# [The request]
Can you render every line of the items below as a Markdown table with the columns "Number" and "Entry," skipping blank lines and leaving the pictures out?

# [Stored rows]
•••

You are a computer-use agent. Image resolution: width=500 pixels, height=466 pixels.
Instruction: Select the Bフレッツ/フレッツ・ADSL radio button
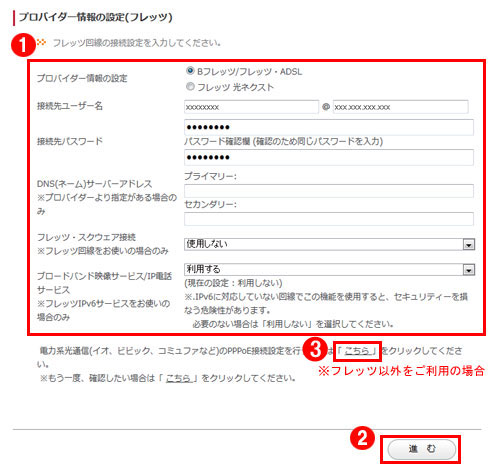[190, 71]
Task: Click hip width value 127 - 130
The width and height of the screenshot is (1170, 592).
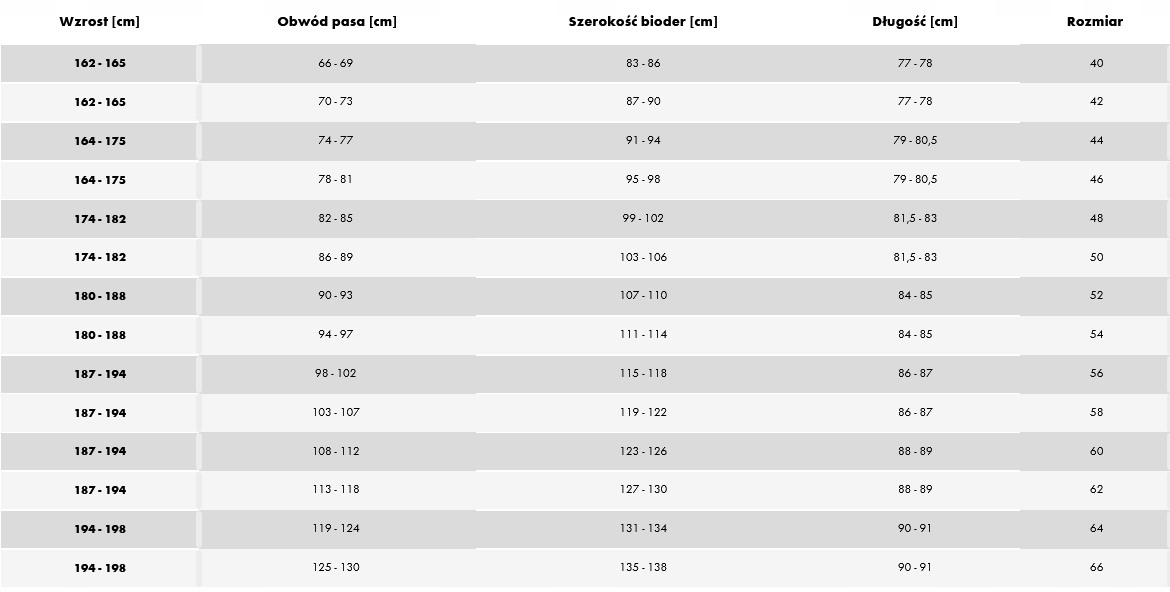Action: [643, 490]
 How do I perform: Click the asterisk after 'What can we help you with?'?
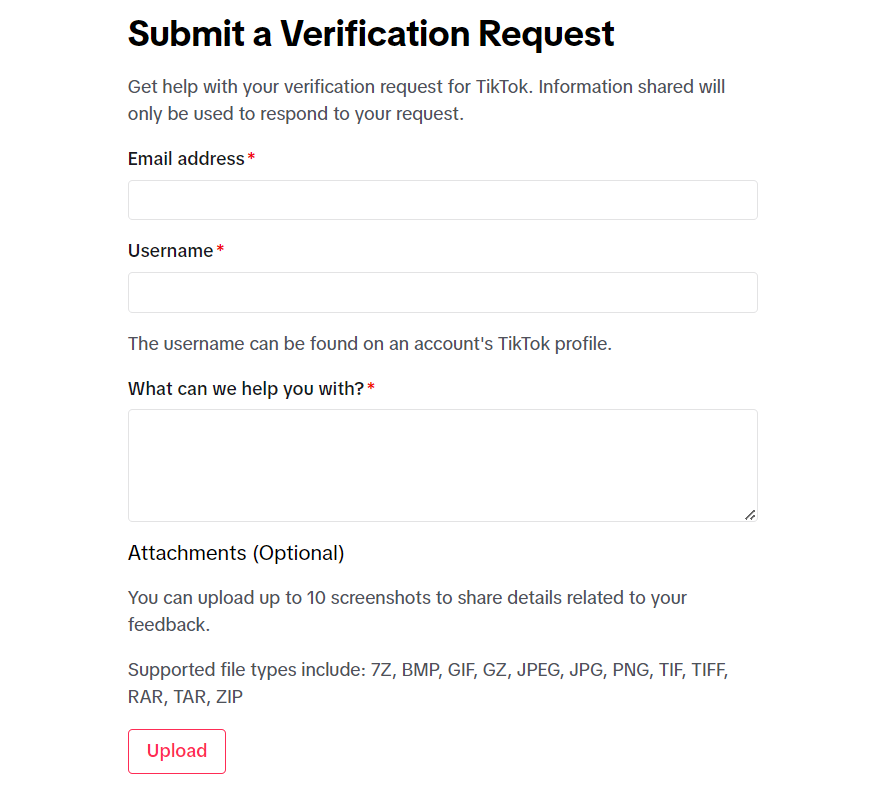371,388
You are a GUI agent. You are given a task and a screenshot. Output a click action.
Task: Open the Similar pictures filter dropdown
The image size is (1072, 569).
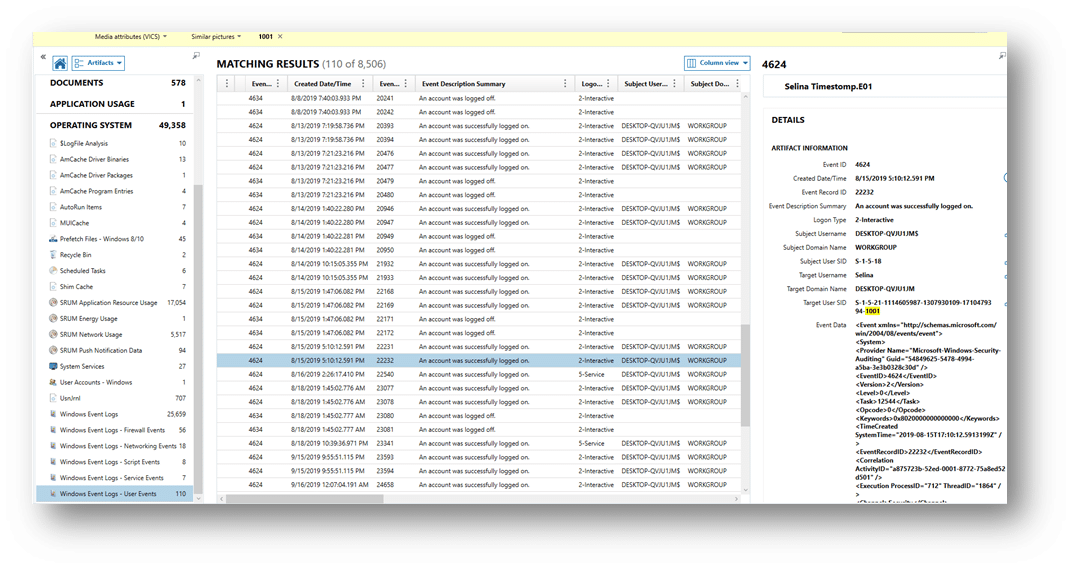[215, 36]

•••

# [Task answer]
| Number | Entry |
|---|---|
| 1 | You are a computer-use agent. Image resolution: width=500 pixels, height=466 pixels. |
| 2 | Instruction: Select the Bフレッツ/フレッツ・ADSL radio button |
| 3 | [190, 71] |
| 4 | Task: Click hip width value 127 - 130 |
| 5 | The width and height of the screenshot is (1170, 592). |
| 6 | Action: [643, 490] |
| 7 |  How do I perform: Click the asterisk after 'What can we help you with?'? |
| 8 | 371,388 |
| 9 | You are a GUI agent. You are given a task and a screenshot. Output a click action. |
| 10 | Task: Open the Similar pictures filter dropdown |
| 11 | The image size is (1072, 569). |
| 12 | [215, 36] |